Scree plot showing the adjusted explained variance in the Multiple Correspondence Analysis. The elbow angle around dimension 3 suggests that two to three dimensions suffice for further inspection, totaling to respectively 24.2 % and 29.2 % explained variance in the data.
Citation: Cognitive Semantics 11, 2 (2025) ; 10.1163/23526416-bja10075
4.1 First- and Second-Level Components
Now that we established that two to three dimensions suffice for the mca analysis, it is possible to inspect to what degree the different second-level components (variables) of the motion semantic grid correlate with these three dimensions, which acts as a proxy for the importance of second-level components in the Chinese data. This can be quantified through the η2 (eta2) value of the different variables per dimension. For example, the visualization in Figure 4 shows that Direction (path) is correlated moderately well to all three dimensions:



Three-dimensional view of the η2 values of second-level components (e.g. aspect) per dimension. Second-level components are colored with regard to their respective first-level component.
Citation: Cognitive Semantics 11, 2 (2025) ; 10.1163/23526416-bja10075
Figure 4 shows that not every second-level component is equally well represented in the first three dimensions of the Multiple Correspondence Analysis.
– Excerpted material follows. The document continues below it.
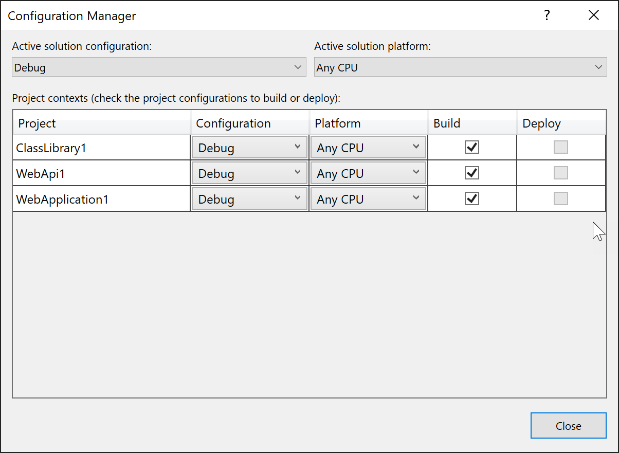619x453 pixels.
Task: Click WebApplication1's Deploy checkbox
Action: click(x=561, y=198)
Highly correlated with all three dimensions are Motor pattern and Basic level. That Motor pattern stands out is not surprising. After all, this is an analysis of motion ideophones following the motion semantic grid, and Motor pattern is arguably the most salient aspect of motion events. Basic level, the newly introduced second-level component for the first-level component figure, is equally salient in Figure 4, for similar reasons: you need to have an entity that moves in a motion description.
Other second-level components that are highly correlated with the first dimension are Quanta and Animate. Not surprisingly, these also have to do with aspects of figure. The difference with Basic level, however, is that they play a moderate role for dimension 2 and almost no role for dimension 3. Radical (semantic radical support) is important on dimension 1 and 2. For reasons that are specific to Chinese data, it is not surprising that this figures so high in these two dimensions. At the same time, the second-level component Radical is not generalizable to most other languages (most languages do not use a logographic writing system), showing that language-particular features do not always translate well. The aforementioned variables—Motor pattern, Basic level, Quanta, Animate, Radical—can be considered as the primary group of second-level components that play a salient role in our data set.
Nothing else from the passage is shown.